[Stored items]
[Start of section]
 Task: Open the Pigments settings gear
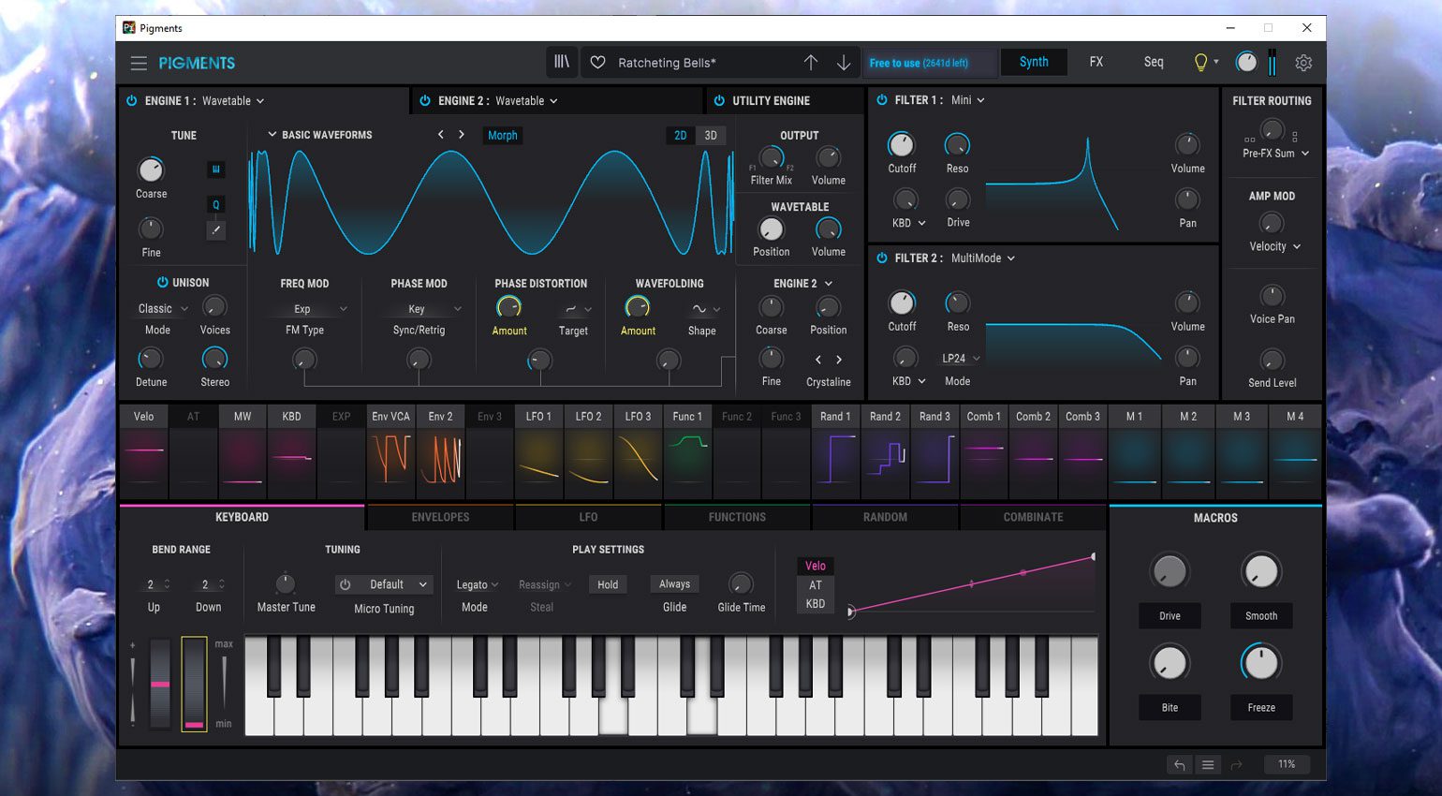coord(1303,62)
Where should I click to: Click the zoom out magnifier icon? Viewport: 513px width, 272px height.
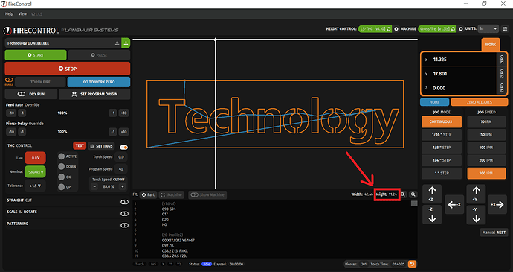pos(403,194)
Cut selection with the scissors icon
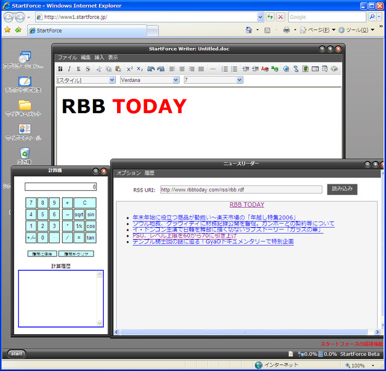 click(99, 69)
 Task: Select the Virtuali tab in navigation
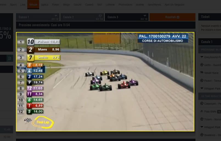(33, 5)
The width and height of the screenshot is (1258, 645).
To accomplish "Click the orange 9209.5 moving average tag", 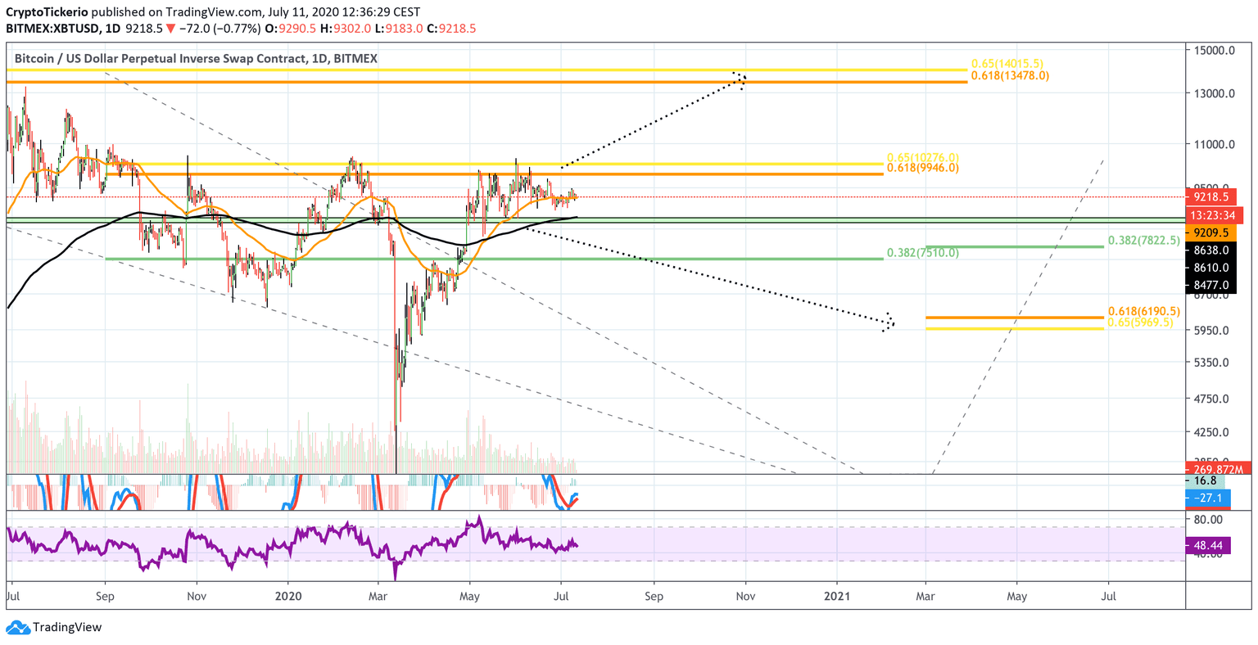I will pos(1210,232).
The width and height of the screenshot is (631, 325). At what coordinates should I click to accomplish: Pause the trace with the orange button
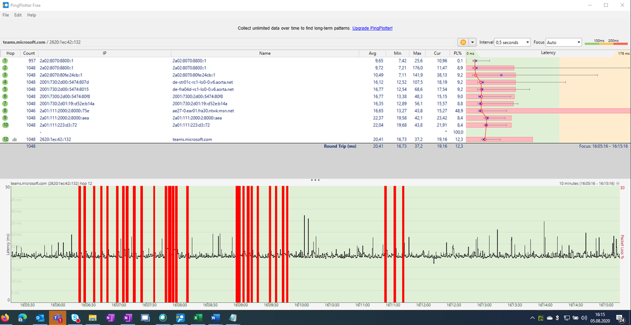(463, 42)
[End of section]
About this task ▸
Beginning with the line containing "The width and height of the screenshot is (631, 325)." and ending with the last line of the data, output those lines exactly and nothing more. Omit every picture.

Result for this task ▸
The width and height of the screenshot is (631, 325). At what coordinates should I click to accomplish: Pause the trace with the orange button
(463, 42)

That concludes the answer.